Anthony Vanelverdinghe anthonyv.be at outlook.com
Thu Jan 23 17:35:01 UTC 2020


For the record (no pun intended), this is tracked by [1], in which John 
describes the design pattern I'm interested in: combining a public 
factory method with a private member type that provides the instances.

Kind regards, Anthony

[1] https://bugs.openjdk.java.net/browse/JDK-8182549

On 22/01/2020 19:52, Brian Goetz wrote:
> Understood; restricting to methods only here was probably gratuitously 
> bespoke.  I would indeed like to clean this up too (though, while it 
> might sound like a "one line change to the compiler", it is actually 
> way more work than it sounds, because it affects both JLS and JVMS, so 
> requires code changes not only in javac but in the runtime, along with 
> JCK and spec changes for both language and VM.)
>
> (On the other hand, the less narrowly-targeted the set of changes are, 
> the more it is to become an attractive nuisance, where people seek to 
> characterize their favorite bit of non-orthogonality or chafing 
> restriction as a "better nesting" proposal, in the hopes of jumping on 
> the bus.)
>
> The main question is how.  It seems justifiable for the Records JEP to 
> expand somewhat beyond the boundary of record-specific functionality 
> so that it can "complete" rows or columns on the feature matrix; by 
> this, it is reasonable to address the static-in-inner restrictions 
> (because that impinges on nested records) and local enums/interfaces 
> (because these are row-completing moves.)  On the other hand, trying 
> to cram local methods in with records is clearly way over the line, 
> and things like this are somewhere near the line and could probably be 
> pulled in (this impinges on "private records in interfaces.")
>
> If they were impractical to do as part of the remaining records effort 
> (either because it is too far from the design center of records, or 
> because we don't want to burden the records timeline with this), it is 
> not obvious what the best alternative delivery vehicle is.  Seems too 
> small for a JEP on its own; we don't do language features without 
> JEPs; and while a general "better nesting" JEP is possible, as per the 
> above "other hand" comment it is likely to be a sort of attractive 
> nuisance.
>
>
>
>
>
> On 1/22/2020 1:19 PM, Alan Malloy wrote:
>> The recent thread about "cleaner nesting" reminded me of a related 
>> language constraint that has caused me a bit of a headache recently, 
>> and I wonder if we can clean it up at the same time.
>>
>> Somewhat recently, interfaces have gained the ability to have private 
>> methods, for use as helpers in implementing default methods. 
>> However, there is currently no plan for private fields or private 
>> nested classes to be allowed in those contexts, even private static 
>> final fields.
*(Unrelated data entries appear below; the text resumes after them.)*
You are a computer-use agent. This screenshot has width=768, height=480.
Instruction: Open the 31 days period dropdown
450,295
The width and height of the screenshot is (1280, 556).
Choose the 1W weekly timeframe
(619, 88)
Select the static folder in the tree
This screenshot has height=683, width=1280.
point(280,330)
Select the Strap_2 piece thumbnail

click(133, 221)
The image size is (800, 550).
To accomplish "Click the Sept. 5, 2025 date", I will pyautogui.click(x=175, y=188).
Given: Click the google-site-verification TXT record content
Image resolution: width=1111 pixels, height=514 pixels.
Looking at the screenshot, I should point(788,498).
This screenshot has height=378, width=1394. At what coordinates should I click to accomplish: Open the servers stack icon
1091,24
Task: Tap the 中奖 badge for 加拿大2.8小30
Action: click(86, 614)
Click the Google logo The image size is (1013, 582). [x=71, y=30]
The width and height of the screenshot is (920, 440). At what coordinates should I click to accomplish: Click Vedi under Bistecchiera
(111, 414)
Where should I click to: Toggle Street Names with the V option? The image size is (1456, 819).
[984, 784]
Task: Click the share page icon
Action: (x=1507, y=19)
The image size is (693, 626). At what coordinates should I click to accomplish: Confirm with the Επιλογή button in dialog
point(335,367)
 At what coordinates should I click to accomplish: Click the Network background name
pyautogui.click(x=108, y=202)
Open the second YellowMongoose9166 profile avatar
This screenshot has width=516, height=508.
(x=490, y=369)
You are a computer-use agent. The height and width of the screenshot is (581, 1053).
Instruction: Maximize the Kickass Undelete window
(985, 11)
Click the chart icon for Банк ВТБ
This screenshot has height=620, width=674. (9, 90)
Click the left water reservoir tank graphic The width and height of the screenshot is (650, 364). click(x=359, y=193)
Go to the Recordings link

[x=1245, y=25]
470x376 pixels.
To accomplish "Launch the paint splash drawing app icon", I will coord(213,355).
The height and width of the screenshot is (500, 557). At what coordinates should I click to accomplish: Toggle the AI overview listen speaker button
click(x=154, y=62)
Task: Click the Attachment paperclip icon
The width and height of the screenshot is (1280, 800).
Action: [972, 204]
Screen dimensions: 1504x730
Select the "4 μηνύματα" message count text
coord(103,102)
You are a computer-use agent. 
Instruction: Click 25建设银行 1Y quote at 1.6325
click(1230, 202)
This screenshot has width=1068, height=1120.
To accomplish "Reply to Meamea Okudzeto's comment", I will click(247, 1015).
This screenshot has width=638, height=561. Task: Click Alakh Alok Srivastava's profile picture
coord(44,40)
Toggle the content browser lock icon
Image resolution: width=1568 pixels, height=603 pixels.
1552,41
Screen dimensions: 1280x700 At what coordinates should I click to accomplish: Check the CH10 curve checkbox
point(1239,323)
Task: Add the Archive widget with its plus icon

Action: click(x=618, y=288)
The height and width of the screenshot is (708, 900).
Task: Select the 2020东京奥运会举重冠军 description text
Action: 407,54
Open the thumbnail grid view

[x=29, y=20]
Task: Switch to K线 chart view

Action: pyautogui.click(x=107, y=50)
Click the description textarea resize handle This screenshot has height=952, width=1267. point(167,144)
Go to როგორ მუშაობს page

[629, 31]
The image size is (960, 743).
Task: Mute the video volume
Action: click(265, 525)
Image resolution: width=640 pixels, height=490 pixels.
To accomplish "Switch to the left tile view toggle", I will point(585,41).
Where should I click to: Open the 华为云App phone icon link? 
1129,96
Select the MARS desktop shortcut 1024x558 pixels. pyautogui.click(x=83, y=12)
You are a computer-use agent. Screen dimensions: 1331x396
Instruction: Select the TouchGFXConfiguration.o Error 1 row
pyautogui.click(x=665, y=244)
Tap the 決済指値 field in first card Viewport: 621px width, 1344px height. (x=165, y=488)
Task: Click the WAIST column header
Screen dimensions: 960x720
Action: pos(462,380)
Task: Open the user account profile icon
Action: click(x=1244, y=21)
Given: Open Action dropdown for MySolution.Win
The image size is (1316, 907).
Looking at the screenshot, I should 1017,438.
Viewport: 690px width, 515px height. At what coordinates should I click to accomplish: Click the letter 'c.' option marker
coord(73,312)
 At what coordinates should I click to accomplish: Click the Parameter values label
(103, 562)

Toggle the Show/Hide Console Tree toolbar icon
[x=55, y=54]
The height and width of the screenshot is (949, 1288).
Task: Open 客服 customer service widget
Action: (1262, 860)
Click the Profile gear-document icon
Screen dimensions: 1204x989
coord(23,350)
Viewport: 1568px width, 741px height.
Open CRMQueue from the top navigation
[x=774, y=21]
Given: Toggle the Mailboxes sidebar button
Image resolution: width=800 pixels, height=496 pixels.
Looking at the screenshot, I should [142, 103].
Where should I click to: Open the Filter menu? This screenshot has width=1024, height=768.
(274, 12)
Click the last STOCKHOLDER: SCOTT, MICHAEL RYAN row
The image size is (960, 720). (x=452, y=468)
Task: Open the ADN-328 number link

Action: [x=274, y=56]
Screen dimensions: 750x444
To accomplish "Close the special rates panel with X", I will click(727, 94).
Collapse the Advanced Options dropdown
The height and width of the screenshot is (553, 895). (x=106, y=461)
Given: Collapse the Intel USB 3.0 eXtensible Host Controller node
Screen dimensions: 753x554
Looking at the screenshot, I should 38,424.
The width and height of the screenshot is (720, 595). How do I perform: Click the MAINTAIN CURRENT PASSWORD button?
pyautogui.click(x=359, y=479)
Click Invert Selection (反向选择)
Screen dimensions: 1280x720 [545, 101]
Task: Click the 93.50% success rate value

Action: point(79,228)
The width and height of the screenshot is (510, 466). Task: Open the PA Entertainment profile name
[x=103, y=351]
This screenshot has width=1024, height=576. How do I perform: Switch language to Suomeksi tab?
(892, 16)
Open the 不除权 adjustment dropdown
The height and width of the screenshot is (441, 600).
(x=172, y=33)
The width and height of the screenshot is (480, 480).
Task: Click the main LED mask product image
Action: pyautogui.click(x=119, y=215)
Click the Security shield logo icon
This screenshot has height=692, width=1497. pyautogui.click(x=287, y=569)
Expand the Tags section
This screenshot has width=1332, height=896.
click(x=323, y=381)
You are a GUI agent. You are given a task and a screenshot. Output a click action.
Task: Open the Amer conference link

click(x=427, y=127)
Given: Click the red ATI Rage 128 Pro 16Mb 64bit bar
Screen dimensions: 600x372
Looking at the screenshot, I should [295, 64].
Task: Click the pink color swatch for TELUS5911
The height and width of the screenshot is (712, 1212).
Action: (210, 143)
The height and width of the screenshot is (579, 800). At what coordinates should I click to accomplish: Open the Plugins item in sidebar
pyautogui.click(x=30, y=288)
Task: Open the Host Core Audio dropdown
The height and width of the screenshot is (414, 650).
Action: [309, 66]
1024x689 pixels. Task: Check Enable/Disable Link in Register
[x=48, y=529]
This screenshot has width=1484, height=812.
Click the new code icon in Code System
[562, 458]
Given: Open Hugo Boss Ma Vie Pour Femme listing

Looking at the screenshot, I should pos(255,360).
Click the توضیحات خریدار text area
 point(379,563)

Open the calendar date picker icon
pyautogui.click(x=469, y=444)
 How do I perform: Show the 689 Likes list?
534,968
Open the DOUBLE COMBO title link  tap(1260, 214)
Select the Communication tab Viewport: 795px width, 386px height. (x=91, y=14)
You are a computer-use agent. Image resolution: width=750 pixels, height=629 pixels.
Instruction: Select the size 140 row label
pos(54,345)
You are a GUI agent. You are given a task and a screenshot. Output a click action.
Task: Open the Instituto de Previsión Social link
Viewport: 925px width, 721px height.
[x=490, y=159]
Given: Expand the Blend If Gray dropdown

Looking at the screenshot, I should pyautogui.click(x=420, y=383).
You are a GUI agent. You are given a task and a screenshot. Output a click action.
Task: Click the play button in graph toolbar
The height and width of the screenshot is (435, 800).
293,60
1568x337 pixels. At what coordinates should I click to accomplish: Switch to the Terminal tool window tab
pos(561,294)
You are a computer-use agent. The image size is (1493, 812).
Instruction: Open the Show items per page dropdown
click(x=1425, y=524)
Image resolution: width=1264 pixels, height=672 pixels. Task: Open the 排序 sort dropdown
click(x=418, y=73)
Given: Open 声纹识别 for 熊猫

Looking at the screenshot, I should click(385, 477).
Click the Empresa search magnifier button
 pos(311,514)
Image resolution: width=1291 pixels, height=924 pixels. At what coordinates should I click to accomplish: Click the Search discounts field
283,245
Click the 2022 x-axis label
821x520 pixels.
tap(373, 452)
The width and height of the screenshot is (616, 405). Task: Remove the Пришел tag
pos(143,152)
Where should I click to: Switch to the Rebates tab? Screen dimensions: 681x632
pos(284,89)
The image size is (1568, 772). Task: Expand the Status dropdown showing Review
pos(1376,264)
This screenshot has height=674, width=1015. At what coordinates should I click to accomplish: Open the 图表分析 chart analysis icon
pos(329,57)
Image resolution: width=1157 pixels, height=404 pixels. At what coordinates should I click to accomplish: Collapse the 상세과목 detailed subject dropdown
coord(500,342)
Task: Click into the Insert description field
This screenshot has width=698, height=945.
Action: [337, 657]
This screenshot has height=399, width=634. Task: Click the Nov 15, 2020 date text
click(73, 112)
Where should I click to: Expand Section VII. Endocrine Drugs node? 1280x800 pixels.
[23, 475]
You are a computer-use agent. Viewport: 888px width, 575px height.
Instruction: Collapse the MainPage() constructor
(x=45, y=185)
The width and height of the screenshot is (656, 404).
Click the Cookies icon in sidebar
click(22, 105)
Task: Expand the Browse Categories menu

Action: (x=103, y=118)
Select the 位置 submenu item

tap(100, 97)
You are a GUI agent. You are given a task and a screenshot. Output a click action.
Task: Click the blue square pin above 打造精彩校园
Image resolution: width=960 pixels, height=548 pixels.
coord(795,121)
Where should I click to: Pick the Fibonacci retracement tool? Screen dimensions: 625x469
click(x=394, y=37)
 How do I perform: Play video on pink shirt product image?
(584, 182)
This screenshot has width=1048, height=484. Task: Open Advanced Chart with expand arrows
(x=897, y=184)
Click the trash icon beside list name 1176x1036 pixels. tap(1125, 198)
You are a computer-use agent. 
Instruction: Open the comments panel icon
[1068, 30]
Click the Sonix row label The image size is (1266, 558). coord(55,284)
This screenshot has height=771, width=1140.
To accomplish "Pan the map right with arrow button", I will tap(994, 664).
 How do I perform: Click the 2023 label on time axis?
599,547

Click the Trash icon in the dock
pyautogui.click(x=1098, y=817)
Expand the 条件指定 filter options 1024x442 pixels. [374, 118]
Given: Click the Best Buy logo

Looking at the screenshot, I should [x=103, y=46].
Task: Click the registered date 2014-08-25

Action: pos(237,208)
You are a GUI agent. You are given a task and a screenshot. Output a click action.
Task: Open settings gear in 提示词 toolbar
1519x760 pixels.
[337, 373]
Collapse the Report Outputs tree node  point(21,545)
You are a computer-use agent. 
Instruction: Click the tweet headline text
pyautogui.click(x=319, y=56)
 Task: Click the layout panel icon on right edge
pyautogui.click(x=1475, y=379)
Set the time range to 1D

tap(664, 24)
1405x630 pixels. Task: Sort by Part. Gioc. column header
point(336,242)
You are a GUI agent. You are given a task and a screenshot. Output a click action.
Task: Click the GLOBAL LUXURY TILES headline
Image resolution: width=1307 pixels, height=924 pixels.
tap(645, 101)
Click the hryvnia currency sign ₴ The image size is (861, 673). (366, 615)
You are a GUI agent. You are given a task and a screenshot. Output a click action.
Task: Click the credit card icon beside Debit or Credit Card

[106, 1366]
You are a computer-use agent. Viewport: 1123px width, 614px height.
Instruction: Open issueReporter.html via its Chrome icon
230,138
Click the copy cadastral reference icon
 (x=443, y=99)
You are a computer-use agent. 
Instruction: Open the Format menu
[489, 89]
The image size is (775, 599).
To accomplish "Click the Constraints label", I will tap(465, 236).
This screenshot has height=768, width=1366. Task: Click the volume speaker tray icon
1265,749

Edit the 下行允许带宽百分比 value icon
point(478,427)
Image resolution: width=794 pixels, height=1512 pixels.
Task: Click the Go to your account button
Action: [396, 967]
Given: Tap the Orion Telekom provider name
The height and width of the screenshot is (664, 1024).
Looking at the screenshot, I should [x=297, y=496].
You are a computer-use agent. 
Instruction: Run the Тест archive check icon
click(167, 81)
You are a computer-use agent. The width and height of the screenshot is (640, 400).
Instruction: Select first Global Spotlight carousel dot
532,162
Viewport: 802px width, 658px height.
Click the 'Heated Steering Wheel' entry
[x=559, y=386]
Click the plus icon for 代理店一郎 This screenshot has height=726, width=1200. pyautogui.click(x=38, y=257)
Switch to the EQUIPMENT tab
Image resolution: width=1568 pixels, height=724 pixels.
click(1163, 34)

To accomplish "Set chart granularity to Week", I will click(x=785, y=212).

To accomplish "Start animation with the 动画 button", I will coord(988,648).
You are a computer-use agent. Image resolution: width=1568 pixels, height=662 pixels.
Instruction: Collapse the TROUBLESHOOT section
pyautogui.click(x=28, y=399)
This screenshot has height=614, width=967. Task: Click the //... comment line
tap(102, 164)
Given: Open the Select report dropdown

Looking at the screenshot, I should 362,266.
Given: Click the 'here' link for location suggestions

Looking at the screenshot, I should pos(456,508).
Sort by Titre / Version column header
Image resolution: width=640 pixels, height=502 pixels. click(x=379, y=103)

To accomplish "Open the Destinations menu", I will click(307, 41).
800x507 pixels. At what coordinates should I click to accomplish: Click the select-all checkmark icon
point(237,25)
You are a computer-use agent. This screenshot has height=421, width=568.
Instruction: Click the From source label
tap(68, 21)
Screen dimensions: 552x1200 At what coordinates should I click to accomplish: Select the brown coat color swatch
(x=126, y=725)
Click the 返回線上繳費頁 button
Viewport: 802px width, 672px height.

I don't see any particularly compelling reason for 
>> this: private fields made no sense for interfaces in Java 1.0, but 
>> since interfaces can now have private behavior, it makes sense for 
>> them to have private state to support that behavior, or at the very 
>> least private constants.
>>
>> For example, it seems like it should be totally fine to write:
>>
>> interface Actor {
>>   private static final Logger logger = new Logger();
>>   default void act() {
>>     logger.log("act not implemented");
>>   }
>> }
>>
>> But this is illegal because logger is not permitted to have the 
>> private modifier. Instead, you have to either make the logger public 
>> (polluting the namespace of inheriting classes and breaking 
>> encapsulation of your interface), or else invent some public class 
>> that's allowed to hold a private method (still polluting the 
>> namespace, but keeping the field hidden):
>>
>> interface Actor {
>>   /** Do not use. */
>>   public static final class Private {
>>     private static final Logger logger = new Logger();
>>   }
>>   default void act() {
>>     Private.logger.log("act not implemented");
>>   }
>> }
>>
>> Is this something we could include in the overall nesting reform plan?